Julieta [2017]

Hacía tres años que Almodóvar no estrenaba película y, considerando que ésta última había sido la intrascendente “Los amantes pasajeros”, podríamos decir que, desde “la piel que habito”, el español no entregaba uno de los importantes dramas a los que nos tiene tan acostumbrados.

En el caso de Julieta, su nuevo film, Almodóvar se asegura una historia vibrante y multidimensional al comprar los derechos de tres cuentos de “Runaway” (Escapada), la antología Alice Munro, Premio Nobel de Literatura en 2013. Dichos relatos —respectivamente: “Chance”, “Soon” y “Silence”—, exploran la vida de Julieta en tres importantes etapas de su vida, marcados por tres sucesos que terminan por determinarla.

Con este precedente y con una escritora de esa talla por detrás, parecía difícil que la cinta decepcionara narrativamente y, sin embargo, termina por hacerlo al no ser capaz de recrear uno de los aspectos más importantes de la prosa de Munro: la natural fluidez en el ritmo del relato.

Almodóvar decide situar la historia en el presente, con una Julieta adulta que contará su vida en la forma de un gran flashback, y cada uno de los grandes giros del plot principal —especialmente el primero—, se sentirán algo forzados o fuera del tono adecuado. Una probable causa sea, justamente, el tono que la película maneja, por momentos caricaturesco y con algunas similitudes a cierto cine de Wes Anderson. En algunos pasajes, Julieta revisita su propio pasado como si estuviese leyéndole a su hija un libro de cuentos, lo cual no siempre funciona dentro de la narración, y vuelve difíciles de convencer, o menos verosímiles, ciertos sucesos que deberían serlo. Sucede tan seguido esta contradicción entre lo que se está contando y cómo se lo cuenta, que después de la primera hora puede, incluso, molestar.

Desde el punto de vista actoral, el metraje es irregular. Si bien, por momentos, las Julietas (Emma Suárez, Adriana Ugarte) son convincentes y logran transmitir lo que la historia exige de ellas, en escenas claves—conforme el guion evoluciona—, que funcionan como punto de inflexión en la vida de la protagonista y en los cuales —intuimos— algo cambiará para ella, ninguna de las dos actrices principales alcanza esa “transferencia emocional” que todo arte narrativo necesita para poder funcionar. Estos eventos se perciben inorgánicos y artificiales desde la interpretación, pero también desde la decisión del director respecto a donde poner la cámara, que falla en conseguir el efecto que busca en, al menos, dos ocasiones que acaban por ser anticlimáticas, incluyendo una muy cerca del final.

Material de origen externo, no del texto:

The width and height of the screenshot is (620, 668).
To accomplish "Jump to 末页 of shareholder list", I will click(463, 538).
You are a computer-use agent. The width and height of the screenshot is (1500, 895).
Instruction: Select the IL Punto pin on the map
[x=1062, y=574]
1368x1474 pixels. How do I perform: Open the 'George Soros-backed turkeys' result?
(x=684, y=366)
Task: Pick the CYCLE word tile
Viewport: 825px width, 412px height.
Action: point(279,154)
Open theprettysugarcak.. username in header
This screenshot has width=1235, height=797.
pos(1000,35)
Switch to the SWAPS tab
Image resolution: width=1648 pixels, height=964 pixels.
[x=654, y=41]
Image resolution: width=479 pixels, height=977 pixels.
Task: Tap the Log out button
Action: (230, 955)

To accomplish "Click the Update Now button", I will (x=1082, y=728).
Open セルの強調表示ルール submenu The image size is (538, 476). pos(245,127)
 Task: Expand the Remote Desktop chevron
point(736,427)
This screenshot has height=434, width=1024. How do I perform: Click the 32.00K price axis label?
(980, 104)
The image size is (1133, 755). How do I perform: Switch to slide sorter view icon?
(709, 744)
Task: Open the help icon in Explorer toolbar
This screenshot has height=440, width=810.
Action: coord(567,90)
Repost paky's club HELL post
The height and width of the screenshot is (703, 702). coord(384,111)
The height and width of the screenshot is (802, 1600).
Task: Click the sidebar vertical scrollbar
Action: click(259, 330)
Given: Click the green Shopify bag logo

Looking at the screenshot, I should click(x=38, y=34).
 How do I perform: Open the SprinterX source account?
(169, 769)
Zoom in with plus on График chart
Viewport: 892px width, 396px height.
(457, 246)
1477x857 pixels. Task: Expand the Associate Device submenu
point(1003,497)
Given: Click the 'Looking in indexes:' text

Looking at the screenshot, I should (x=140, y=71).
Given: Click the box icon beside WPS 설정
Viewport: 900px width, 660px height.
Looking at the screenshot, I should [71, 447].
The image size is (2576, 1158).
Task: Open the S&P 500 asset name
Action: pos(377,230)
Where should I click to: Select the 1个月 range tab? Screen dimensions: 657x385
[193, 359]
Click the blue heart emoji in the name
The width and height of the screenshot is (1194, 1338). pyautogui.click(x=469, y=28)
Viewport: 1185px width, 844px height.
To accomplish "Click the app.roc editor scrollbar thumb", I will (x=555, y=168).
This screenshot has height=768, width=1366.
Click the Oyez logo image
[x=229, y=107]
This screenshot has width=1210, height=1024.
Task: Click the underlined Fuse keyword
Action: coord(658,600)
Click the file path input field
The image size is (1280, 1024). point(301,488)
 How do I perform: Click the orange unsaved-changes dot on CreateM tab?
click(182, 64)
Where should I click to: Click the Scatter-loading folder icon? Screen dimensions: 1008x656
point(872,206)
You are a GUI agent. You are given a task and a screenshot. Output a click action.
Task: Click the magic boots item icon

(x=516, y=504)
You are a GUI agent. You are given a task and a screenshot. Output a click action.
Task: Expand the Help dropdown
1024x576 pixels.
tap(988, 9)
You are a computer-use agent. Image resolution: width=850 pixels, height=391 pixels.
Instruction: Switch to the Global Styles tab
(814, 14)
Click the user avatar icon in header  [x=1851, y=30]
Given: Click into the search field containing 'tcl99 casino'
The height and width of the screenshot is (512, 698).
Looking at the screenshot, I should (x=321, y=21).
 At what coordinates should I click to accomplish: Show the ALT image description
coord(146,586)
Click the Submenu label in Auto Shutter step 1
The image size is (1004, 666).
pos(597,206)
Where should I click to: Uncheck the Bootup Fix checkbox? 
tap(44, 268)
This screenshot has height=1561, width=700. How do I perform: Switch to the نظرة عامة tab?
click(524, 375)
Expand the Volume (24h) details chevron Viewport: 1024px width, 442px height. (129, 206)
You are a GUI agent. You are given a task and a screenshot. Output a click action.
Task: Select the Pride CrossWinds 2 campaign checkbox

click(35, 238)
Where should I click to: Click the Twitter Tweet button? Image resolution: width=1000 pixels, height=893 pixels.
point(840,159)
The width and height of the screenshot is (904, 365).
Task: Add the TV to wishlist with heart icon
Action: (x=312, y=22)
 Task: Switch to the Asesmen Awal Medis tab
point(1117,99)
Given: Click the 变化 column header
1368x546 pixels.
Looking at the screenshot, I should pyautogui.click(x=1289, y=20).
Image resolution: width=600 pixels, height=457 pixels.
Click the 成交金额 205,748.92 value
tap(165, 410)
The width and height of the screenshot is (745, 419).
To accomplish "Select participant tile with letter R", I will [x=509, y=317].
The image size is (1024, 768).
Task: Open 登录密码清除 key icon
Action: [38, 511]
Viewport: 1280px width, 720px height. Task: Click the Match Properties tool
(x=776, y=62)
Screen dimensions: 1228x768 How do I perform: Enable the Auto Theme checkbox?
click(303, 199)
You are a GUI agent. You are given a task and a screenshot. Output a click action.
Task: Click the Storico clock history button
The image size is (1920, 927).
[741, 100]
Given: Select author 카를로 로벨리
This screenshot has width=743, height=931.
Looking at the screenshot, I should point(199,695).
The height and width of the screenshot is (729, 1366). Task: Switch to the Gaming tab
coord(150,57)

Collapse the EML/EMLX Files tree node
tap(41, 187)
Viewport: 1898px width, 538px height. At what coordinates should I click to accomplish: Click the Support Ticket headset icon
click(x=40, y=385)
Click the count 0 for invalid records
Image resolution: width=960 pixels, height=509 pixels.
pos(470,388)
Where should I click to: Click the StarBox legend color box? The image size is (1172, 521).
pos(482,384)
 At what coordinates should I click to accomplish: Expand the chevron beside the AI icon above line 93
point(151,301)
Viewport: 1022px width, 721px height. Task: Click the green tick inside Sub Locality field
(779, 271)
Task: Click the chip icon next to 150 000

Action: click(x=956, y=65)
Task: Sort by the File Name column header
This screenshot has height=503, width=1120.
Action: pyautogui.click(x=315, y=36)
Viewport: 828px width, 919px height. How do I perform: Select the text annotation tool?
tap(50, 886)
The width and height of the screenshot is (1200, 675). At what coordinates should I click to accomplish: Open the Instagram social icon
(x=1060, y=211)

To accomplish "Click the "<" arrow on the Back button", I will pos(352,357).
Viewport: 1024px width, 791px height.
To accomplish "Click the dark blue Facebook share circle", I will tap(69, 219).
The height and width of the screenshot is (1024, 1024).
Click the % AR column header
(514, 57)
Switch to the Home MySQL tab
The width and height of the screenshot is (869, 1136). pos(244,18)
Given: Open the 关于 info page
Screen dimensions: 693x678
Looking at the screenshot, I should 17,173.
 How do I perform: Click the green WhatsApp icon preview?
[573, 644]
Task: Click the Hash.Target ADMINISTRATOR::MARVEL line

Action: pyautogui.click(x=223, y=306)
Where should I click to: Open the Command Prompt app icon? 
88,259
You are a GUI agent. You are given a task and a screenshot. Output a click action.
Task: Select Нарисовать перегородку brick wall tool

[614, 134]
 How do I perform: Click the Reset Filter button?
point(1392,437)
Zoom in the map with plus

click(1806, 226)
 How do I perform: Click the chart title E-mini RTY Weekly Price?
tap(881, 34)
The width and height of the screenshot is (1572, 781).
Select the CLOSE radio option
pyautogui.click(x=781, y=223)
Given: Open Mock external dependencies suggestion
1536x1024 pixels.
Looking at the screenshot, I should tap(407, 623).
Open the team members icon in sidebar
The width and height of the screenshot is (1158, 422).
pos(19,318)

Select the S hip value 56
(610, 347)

El punto más alto de la película es, sin duda, su apartado visual, que es estético e impecable. Cada uno de los planos (todos y cada uno), tiene una cuidada composición, colorida y vistosa, plagada detalles a los cuales el cine del Almodóvar nos tiene acostumbrados, pero no menos sorprendidos. La puesta en escena es maravillosa y disfrutable, con gran precisión respecto a la carga cromática y los estados de ánimo que con ella se busca transmitir. Gran responsabilidad en esto tiene, seguramente, Antxón Gómez, quien ha sido director artístico en films de Almodovar otras ocasiones (“Todo sobre mi madre”, “hable con ella” y “la piel que habito”), cuya mano y personal estilo se aprecia con claridad, también en esta película.

Julieta es un film entretenido y disfrutable, con muchas fallas narrativas pero una gran potencia visual. Recomendable para aquellos que busquen pasar el rato con una historia entretenida; para nada recomendable para quienes hayan leído los cuentos de Munro y esperen ver una fiel adaptación en pantalla.